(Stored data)
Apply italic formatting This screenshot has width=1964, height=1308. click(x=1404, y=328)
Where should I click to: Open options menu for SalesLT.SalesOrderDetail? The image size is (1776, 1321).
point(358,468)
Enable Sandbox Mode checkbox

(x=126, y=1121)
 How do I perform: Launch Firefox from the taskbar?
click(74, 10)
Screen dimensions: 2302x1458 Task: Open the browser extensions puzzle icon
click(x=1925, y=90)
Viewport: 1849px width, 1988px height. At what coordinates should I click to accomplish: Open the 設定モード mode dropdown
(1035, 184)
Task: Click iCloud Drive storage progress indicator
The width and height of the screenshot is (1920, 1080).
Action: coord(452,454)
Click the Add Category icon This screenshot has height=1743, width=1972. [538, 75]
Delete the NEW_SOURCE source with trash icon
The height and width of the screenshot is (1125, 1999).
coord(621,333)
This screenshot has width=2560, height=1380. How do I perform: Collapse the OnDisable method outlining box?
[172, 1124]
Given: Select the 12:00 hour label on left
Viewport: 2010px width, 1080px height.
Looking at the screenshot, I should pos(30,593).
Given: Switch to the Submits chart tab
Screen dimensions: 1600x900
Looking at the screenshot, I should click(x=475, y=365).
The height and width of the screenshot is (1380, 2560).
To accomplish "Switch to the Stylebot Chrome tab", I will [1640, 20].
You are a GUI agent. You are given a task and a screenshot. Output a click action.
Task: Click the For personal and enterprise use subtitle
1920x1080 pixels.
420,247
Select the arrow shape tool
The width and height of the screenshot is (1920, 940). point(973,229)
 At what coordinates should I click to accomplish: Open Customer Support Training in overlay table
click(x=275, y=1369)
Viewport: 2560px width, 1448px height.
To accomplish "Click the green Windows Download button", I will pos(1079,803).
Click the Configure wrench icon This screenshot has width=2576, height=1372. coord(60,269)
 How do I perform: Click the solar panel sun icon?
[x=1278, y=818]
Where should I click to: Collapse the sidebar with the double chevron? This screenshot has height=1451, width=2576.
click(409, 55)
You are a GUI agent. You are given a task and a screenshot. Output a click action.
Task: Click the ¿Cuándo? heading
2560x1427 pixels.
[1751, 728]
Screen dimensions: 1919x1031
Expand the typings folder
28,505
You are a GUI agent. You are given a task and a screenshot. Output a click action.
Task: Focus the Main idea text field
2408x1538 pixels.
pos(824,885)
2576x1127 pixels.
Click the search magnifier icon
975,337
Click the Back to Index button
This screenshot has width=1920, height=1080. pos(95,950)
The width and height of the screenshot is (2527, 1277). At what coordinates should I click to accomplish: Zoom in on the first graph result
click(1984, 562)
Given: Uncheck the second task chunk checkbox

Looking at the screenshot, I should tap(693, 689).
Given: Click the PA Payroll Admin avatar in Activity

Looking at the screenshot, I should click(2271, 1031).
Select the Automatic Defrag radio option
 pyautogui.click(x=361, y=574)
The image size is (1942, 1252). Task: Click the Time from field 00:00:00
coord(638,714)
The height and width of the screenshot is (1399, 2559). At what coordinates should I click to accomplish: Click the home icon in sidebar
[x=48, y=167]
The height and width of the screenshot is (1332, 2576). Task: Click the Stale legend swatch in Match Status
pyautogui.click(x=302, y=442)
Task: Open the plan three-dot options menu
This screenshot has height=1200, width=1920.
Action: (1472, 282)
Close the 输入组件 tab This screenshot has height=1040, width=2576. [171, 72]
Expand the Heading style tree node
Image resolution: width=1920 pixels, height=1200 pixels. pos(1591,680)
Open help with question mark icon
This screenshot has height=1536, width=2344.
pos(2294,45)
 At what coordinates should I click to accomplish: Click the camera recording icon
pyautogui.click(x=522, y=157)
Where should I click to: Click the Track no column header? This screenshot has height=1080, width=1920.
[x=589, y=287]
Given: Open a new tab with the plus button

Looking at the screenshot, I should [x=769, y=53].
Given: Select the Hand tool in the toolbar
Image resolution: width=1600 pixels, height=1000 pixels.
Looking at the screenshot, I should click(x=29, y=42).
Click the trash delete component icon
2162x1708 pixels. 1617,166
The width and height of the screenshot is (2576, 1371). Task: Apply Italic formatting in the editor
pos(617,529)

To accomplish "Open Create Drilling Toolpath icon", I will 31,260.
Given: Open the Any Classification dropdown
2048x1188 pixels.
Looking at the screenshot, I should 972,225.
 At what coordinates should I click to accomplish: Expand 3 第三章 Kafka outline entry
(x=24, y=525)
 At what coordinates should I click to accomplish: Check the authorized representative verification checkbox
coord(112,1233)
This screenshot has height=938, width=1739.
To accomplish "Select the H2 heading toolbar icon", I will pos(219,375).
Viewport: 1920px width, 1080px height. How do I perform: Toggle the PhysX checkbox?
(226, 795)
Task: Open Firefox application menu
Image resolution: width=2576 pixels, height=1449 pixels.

(WORK TO BE COMPLETED) Could you print, exactly and with nothing else, the lines from the one containing "Given: Select the Hand tool in the toolbar" through the last line of the records above?

(ANSWER BOX)
Given: Select the Hand tool in the toolbar
Image resolution: width=1600 pixels, height=1000 pixels.
Looking at the screenshot, I should click(x=29, y=42).
Click the trash delete component icon
2162x1708 pixels. 1617,166
The width and height of the screenshot is (2576, 1371). Task: Apply Italic formatting in the editor
pos(617,529)

To accomplish "Open Create Drilling Toolpath icon", I will 31,260.
Given: Open the Any Classification dropdown
2048x1188 pixels.
Looking at the screenshot, I should 972,225.
 At what coordinates should I click to accomplish: Expand 3 第三章 Kafka outline entry
(x=24, y=525)
 At what coordinates should I click to accomplish: Check the authorized representative verification checkbox
coord(112,1233)
This screenshot has height=938, width=1739.
To accomplish "Select the H2 heading toolbar icon", I will pos(219,375).
Viewport: 1920px width, 1080px height. How do I perform: Toggle the PhysX checkbox?
(226, 795)
Task: Open Firefox application menu
Image resolution: width=2576 pixels, height=1449 pixels.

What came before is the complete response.